I have HW Brass, Spitfire Brass and Bravura Scoring Brass (sorry, no separate libraries). Out of these three, I think the solo horn in HW Brass is most versatile and my favorite in tone.

Spitfire is good with legatos and exposed, is full and mellow sounding, but lacks the top brassy dynamics, and the tone sometimes gets swallowed in the room sound and needs to be EQed.

HW is good with legatos and exposed, has more dynamic range, has a clearer sound, but can't get as warm at the lower dynamics.

Bravura's legato I don't like so much (too rough and pronounced), and the tone is a bit thin for my taste.


----------



## Daniel James (May 7, 2017)

I love the solo horns from Orchestral Tools Berlin Brass!

-DJ


----------



## willbedford (May 7, 2017)

I am biased, but the Cinesamples Descant Horn is my go-to.


----------



## thousandfold (May 7, 2017)

Daniel James said:


> I love the solo horns from Orchestral Tools Berlin Brass!
> 
> -DJ



Odd.. I was expecting it to be 10x the price of Cinesamples' Descant Horn since it's OT afterall. Any chance to know how they stand up too eachother?


----------



## galactic orange (May 7, 2017)

willbedford said:


> I am biased, but the Cinesamples Descant Horn is my go-to.



Speaking of CineBrass, is the solo horn in PRO (along with the other instruments) going to get the updated legato scripting that Descant Horn and the 12-Horn patch got? Descant Horn sounds amazing, but I don't have it yet.


----------



## jon wayne (May 7, 2017)

Thanks for all the input. I agree that HW probably sounds the most fluid and realistic..I wish the warm tone could be fuller without getting so blatty. Its been awhile since I played with a good FH player, but I think they can keep their hand in the bell and still get some volume, while staying "warm".


----------



## Parsifal666 (May 7, 2017)

Ashermusic said:


> I have the Sample Modeling French horn and it is very payable but less brassy than I think a French horn should be, but nice ffor mellow passages.
> 
> But overall, I still like the Hollywood Brass French horn.



I just love it, and of course I'm a certified fanboy over the 6 horn ensemble...couple that with the Hollywood Low Brass and you might just conjure the Dick in my picture!
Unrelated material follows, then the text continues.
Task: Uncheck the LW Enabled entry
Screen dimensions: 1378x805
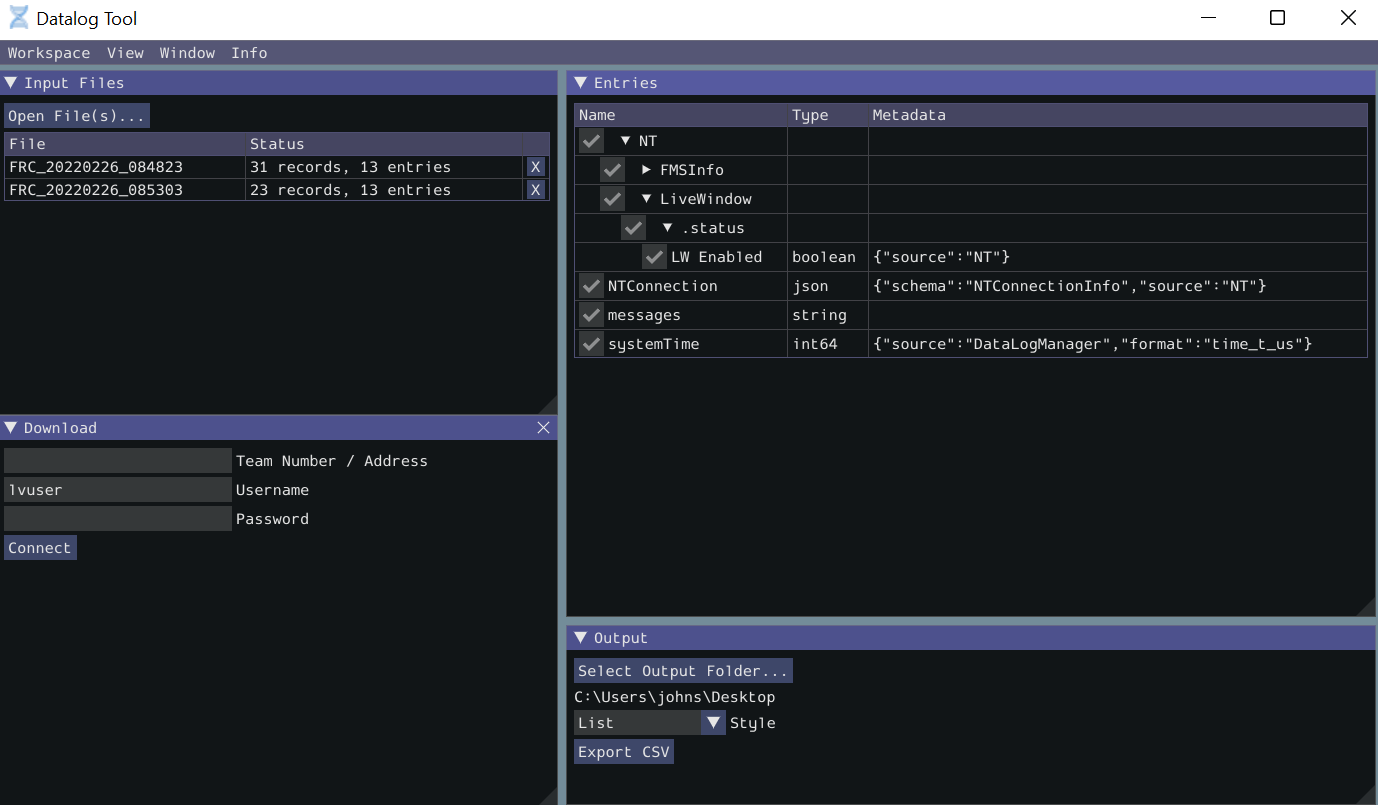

Uh, wait, that didn't come out right........


----------



## Paul T McGraw (May 7, 2017)

The VSL Vienna Horn can be purchased separately for $120.00 for the full version which includes all the articulations you could ever need. They also offer their "Triple Horn" with an amazing range for $110.00 

Here is the Yoda theme first using the OT Berlin Brass horn then the same theme using the VSL Vienna Horn. Both are in the Teledex studio. You can clearly hear why I prefer the VSL horn.

https://app.box.com/s/bhhes0ydu6ccanvvnnzcpttivop5bk6x


----------



## Parsifal666 (May 7, 2017)

Paul T McGraw said:


> The VSL Vienna Horn can be purchased separately for $120.00 for the full version which includes all the articulations you could ever need. They also offer their "Triple Horn" with an amazing range for $110.00
> 
> Here is the Yoda theme first using the OT Berlin Brass horn then the same theme using the VSL Vienna Horn. Both are in the Teledex studio. You can clearly hear why I prefer the VSL horn.
> 
> https://app.box.com/s/bhhes0ydu6ccanvvnnzcpttivop5bk6x



Berlin Brass is pretty darn impressive stuff.


----------



## Paul T McGraw (May 7, 2017)

Parsifal666 said:


> Berlin Brass is pretty darn impressive stuff.



Yes Berlin Brass has a very attractive tone. The above Yoda theme was using 4 mic positions. The BB horn tone is perhaps a tad better than VSL but the BB legato just does not sound realistic. I also own Cinebrass and Cinebrass pro, but they are not quite as good, though certainly more than good enough in a mix. Over all I prefer the VSL. My next purchase will be the Chris Hein Brass, just to compare and for the fun of it.


----------



## Parsifal666 (May 7, 2017)

Paul T McGraw said:


> Yes Berlin Brass has a very attractive tone. The above Yoda theme was using 4 mic positions. The BB horn tone is perhaps a tad better than VSL but the BB legato just does not sound realistic. I also own Cinebrass and Cinebrass pro, but they are not quite as good, though certainly more than good enough in a mix. Over all I prefer the VSL. My next purchase will be the Chris Hein Brass, just to compare and for the fun of it.


 
Well, I can testify that the Hein orchestral brass library is truly a joy. It also gives me an extra chance to wield my engineering skills. The Hein is just a knockout for solo brass imo. Not entirely sold on their ensembles, but give me more time to get used to using them...I'm too quick to just haul out my beloved EWHB when the composition requires ensembles.


----------



## ctsai89 (May 7, 2017)

Chris Hein solo horns could sound like a saxophone in the wrong hands. The Chris Hein trumpets is definitely its best forte in Chris Hein.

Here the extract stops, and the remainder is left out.